Medicaid Work Requirements Controversy to Intensify This Week: NYAPRS

Monday, November 6, 2017

NYAPRS: Controversy over Medicaid Work Requirements to Intensify This Week
NYAPRS E-News November 6, 2017

NYAPRS Note: Politico reports today that CMS, the federal Medicaid agency, is developing federal guidance that is expected to lead to a letter to state Medicaid directors on how states could use waivers to impose work requirements in Medicaid. Kentucky, Indiana, Arkansas, New Hampshire, Maine, Wisconsin and Kansas have either already asked CMS to approve Medicaid waivers that include work requirements or will submit proposals shortly. CMS administrator Seema Verma and others have previously defended the policy, saying that it's necessary as Medicaid has expanded now that “the program covers millions of low-income adults who aren't disabled and primarily don't have dependent children.” 
Opponents of Medicaid work requirements recently released a paper entitled “Medicaid Works: No Work Requirement Necessary” that can be found at https://tinyurl.com/ycqcfbwr. CLASP says that “having failed to cut Medicaid through legislation, the Trump Administration is moving forward with administrative actions that would permit states to impose roadblocks to enrollment.” It emphasizes that fighting back on Medicaid waiver proposals will require determined efforts by the same broad coalition of health advocates, consumers, providers, and children’s organizations that defeated those recent legislative proposals. Stay tuned for more….

According to Modern Healthcare, CMS Administrator Seema Verma is expected to address the possibility of Medicaid work requirements at tomorrow’s address to the National Association of Medicaid Directors annual conference.

MH writes that “since being confirmed in March, she has been vocal about wanting to empower state officials to craft Medicaid programs that include conservative policies such as work requirements, cost sharing, drug tests and lifetime limits on enrollment.

Verma has also talked at length about scaling back a mega managed-care rule finalized under the Obama administration that imposed a variety of new requirements. However, the CMS last summer decided to retain some controversial parts of the rule, including stricter standards to ensure that managed-care rates are actuarially sound and cover all medical and administrative costs, taxes and fees for which the health plan is responsible.

Managed-care plans also must calculate and report their current medical-loss ratio, which is a breakdown of what the plans spend on medical care versus other activities, including employee salaries, marketing, profits and administrative tasks.

The agency said that these provisions have significant federal fiscal implications for the Medicaid program, so it will continue to require compliance.” http://www.modernhealthcare.com/article/20171104/NEWS/171109930

Politico predicts that such a move will lead to a host of lawsuits, spurred by Democrats and left-leaning consumer advocate groups, arguing that it would set back the program's goal of providing health coverage to low-income Americans.

CLASP, “a national, nonpartisan, anti-poverty nonprofit advancing policy solutions for low-income people” recently wrote that adding work requirements to Medicaid is a terrible idea for several reasons, including:

  • People would lose their health insurance.
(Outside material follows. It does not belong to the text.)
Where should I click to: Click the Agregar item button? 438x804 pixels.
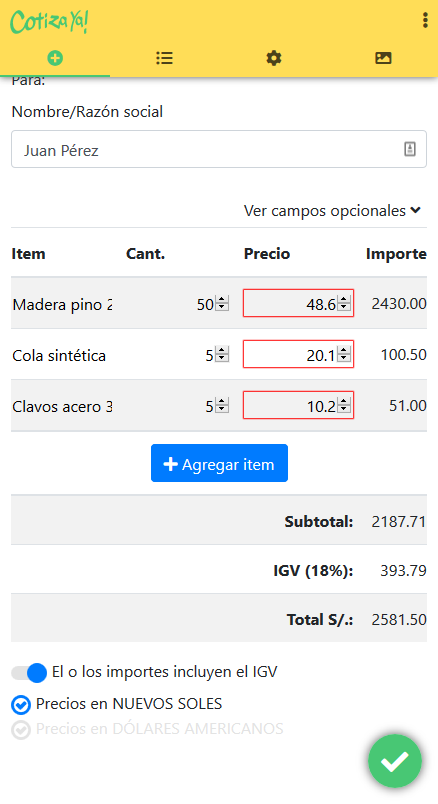[219, 464]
In fact, the nonpartisan Congressional Budget Office said that states would use work requirements to reduce enrollment in Medicaid. This holds true when you look at the waivers submitted to CMS. For example, Kentucky estimates that its waiver, which includes a work requirement, would cause 95,000 fewer people to be insured by Medicaid if the waiver is approved.
  • Employment outcomes won’t improve. Lessons learned from other programs demonstrate that work requirement policies do little to help people find and keep work and, in fact, are ineffective at connecting people to living-wage jobs that provide affordable health insurance. A better policy focus would be to invest in programs designed to help people develop skills and training for in-demand jobs, help people get the education they need to climb the career ladder, and foster an economy that creates more jobs.
  • People may find it harder to work or stay employed. Medicaid expansion enrollees from two states reported that having Medicaid made it easier to look for employment and stay employed. Making access to Medicaid more difficult may have the exact opposite effect on employment.
  • The reality of today’s economy and jobs is very different than what these policies envision. Many Medicaid enrollees already work—often in industries like retail and food service—yet because their jobs do not provide health insurance benefits, they continue to rely on Medicaid for affordable health insurance.
  • Additional red tape and bureaucracy will be a barrier to enrollment for everyone. New paperwork requirements will cause many people, including those who are eligible, from completing the application and enrollment process.”

CLASP goes on to say that “the bottom line is that policies purporting to be “well-intentioned,” such as work requirements, play out very differently in reality and often cause unnecessary burden on families that are already experiencing high levels of stress just to get by on a day-to-day basis.

Some of the states that have proposed work requirements would only target childless adults. However, at least five states include parents, which would have negative effects on their children. First, disruptions in parents’ coverage make it more likely that parents won’t be healthy enough (either physically or mentally) to be at their best for their children. Second, when parents are uninsured, children are less likely to have health insurance and a regular source of care.”